### Assignment
Pick out all lines with the word "will" from the records that follow.

(Collected data entries)

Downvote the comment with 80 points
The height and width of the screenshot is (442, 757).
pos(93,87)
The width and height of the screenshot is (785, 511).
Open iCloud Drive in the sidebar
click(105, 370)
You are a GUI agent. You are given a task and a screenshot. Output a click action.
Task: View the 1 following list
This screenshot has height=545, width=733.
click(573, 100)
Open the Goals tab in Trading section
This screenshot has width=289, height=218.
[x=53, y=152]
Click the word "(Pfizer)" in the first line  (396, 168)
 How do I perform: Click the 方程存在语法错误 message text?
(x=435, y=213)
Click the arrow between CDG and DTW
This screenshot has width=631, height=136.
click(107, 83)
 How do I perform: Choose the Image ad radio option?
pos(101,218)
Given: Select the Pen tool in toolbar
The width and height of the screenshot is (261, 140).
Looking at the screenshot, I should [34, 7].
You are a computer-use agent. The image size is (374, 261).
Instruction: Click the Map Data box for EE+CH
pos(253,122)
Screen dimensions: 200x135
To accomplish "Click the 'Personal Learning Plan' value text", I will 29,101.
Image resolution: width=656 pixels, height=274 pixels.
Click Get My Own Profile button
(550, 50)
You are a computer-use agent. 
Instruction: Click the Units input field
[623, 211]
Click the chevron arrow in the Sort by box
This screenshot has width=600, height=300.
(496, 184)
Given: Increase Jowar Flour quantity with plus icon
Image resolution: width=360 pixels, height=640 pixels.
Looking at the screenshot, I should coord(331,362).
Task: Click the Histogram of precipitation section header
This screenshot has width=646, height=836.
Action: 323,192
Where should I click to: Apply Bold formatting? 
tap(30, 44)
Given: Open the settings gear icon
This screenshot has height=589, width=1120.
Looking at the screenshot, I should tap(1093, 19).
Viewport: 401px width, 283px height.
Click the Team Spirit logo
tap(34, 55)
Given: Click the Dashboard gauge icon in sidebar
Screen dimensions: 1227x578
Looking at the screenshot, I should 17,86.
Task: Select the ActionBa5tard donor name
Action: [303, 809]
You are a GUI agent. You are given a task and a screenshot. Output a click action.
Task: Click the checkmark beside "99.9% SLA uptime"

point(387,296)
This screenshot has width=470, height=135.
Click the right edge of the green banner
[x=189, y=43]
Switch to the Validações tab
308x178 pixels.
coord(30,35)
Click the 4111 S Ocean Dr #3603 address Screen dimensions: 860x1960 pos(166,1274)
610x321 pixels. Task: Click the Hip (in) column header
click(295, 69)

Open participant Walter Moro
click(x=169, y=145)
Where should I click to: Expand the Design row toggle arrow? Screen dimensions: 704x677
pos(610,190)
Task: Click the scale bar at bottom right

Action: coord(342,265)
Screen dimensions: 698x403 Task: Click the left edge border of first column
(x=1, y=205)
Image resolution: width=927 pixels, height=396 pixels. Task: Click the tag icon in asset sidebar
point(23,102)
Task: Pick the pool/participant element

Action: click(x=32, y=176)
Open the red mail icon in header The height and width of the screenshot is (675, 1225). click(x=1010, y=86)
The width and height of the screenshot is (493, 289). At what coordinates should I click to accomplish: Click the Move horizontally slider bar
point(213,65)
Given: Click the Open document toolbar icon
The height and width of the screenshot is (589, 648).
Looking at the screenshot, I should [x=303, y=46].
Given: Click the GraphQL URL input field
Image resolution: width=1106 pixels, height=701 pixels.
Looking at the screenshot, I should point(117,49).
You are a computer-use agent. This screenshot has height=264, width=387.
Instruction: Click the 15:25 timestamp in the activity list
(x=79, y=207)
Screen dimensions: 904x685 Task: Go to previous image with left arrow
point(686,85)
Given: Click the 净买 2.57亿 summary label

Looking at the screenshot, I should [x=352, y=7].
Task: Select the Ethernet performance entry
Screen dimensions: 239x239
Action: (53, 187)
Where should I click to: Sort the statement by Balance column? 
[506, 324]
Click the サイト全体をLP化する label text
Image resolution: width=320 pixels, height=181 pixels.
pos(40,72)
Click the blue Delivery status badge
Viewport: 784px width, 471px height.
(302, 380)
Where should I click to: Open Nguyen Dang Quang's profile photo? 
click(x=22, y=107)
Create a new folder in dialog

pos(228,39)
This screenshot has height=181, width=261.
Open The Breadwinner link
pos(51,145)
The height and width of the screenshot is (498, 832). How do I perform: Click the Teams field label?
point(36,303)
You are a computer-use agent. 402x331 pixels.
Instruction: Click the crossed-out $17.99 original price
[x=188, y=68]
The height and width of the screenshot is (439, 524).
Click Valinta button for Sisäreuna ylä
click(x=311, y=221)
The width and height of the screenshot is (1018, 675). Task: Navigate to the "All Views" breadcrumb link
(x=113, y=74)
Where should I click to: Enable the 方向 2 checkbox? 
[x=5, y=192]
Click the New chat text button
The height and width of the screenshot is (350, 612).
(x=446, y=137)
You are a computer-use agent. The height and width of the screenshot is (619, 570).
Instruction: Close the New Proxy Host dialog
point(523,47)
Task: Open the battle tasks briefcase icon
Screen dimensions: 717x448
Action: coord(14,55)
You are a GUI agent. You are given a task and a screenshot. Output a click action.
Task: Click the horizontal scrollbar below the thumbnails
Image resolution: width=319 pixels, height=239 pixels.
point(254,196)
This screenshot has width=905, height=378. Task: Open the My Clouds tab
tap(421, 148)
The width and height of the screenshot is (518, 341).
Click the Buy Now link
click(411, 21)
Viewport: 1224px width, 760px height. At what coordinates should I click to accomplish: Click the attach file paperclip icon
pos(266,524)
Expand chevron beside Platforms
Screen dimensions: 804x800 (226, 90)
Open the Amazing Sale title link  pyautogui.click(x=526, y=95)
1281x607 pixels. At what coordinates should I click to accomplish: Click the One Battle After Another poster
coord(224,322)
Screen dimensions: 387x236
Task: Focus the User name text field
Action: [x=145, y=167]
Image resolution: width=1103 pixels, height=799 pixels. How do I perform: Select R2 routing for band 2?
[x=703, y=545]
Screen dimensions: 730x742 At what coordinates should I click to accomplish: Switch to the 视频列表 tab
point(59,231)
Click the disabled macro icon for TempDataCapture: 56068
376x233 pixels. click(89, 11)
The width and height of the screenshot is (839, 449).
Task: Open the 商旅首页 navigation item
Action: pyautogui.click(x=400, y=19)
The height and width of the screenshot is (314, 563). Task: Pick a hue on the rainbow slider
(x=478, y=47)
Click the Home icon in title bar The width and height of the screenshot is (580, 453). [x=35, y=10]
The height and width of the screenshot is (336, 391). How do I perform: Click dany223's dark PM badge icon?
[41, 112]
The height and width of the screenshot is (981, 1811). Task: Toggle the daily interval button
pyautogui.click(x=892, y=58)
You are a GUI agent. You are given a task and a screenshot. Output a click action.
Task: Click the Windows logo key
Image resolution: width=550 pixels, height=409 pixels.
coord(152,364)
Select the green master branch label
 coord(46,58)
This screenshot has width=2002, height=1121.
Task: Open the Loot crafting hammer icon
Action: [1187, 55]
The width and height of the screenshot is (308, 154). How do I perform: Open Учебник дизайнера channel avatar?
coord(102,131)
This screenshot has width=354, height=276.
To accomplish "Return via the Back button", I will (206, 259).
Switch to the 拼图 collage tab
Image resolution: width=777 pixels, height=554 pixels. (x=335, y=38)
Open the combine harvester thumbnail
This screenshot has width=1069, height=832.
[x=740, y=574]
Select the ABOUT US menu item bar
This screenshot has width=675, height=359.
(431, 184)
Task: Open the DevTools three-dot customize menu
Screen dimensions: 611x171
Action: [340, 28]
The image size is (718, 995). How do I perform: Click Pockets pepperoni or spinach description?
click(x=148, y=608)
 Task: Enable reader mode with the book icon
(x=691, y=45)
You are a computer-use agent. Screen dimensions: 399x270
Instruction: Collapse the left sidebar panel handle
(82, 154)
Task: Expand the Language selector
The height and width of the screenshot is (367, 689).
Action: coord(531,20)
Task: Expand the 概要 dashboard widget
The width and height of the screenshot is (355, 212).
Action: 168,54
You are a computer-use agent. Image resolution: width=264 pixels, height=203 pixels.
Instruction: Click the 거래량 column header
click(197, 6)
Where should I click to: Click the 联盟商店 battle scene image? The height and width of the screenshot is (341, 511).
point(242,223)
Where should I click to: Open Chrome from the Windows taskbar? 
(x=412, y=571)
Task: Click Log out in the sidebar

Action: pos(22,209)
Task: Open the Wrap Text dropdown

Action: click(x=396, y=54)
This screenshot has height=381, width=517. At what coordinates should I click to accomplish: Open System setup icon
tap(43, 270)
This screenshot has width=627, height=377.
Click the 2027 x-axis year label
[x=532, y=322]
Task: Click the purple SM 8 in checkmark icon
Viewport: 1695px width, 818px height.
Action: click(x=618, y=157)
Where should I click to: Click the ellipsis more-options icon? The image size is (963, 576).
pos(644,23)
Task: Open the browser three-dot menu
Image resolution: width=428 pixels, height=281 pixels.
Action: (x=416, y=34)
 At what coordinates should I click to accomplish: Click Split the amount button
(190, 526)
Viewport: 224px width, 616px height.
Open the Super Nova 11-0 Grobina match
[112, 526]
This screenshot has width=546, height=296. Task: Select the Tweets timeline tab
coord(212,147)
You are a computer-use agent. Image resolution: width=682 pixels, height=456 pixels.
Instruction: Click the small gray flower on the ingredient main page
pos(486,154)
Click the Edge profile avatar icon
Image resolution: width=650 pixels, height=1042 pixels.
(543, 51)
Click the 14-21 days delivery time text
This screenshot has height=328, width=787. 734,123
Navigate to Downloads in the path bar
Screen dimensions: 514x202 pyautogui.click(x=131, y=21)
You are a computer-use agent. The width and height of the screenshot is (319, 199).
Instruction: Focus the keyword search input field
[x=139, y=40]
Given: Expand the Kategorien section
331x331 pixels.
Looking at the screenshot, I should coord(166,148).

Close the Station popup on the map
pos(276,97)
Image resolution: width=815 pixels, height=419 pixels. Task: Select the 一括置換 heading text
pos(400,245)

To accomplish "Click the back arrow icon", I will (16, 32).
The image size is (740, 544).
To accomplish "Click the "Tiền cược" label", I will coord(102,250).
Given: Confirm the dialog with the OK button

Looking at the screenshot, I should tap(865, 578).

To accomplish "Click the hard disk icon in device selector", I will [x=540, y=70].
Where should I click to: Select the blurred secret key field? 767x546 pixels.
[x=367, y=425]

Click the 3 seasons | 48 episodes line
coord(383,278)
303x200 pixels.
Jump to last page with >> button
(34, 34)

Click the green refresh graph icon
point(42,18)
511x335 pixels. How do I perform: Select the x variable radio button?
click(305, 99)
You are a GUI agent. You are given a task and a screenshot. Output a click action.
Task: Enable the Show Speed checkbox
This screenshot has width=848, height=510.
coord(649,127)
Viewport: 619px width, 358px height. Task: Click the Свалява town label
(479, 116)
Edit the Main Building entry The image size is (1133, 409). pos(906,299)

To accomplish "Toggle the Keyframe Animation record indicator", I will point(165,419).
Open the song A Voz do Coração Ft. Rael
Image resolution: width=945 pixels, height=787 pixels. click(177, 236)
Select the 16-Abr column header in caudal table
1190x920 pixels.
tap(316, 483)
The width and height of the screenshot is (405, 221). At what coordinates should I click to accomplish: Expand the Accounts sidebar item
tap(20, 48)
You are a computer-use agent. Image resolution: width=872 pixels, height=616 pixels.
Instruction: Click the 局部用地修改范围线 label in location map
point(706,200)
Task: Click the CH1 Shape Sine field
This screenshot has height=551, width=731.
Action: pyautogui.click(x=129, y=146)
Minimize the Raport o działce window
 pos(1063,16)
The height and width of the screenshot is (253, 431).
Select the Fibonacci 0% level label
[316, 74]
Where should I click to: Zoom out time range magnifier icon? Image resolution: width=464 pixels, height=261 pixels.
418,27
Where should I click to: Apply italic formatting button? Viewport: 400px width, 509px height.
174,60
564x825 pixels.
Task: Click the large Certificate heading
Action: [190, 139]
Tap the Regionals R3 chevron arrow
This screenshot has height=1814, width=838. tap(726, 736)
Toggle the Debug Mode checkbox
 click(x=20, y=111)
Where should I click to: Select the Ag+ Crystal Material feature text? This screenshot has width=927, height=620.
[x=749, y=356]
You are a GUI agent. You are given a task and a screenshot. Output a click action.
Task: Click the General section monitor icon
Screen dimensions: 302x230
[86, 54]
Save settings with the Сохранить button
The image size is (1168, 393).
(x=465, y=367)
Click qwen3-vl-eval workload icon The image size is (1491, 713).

### Answer for the task
To accomplish "Click the 'Personal Learning Plan' value text", I will 29,101.
To accomplish "Return via the Back button", I will (206, 259).
To accomplish "Click the back arrow icon", I will (16, 32).
To accomplish "Click the "Tiền cược" label", I will coord(102,250).
To accomplish "Click the hard disk icon in device selector", I will [x=540, y=70].
To accomplish "Toggle the Keyframe Animation record indicator", I will point(165,419).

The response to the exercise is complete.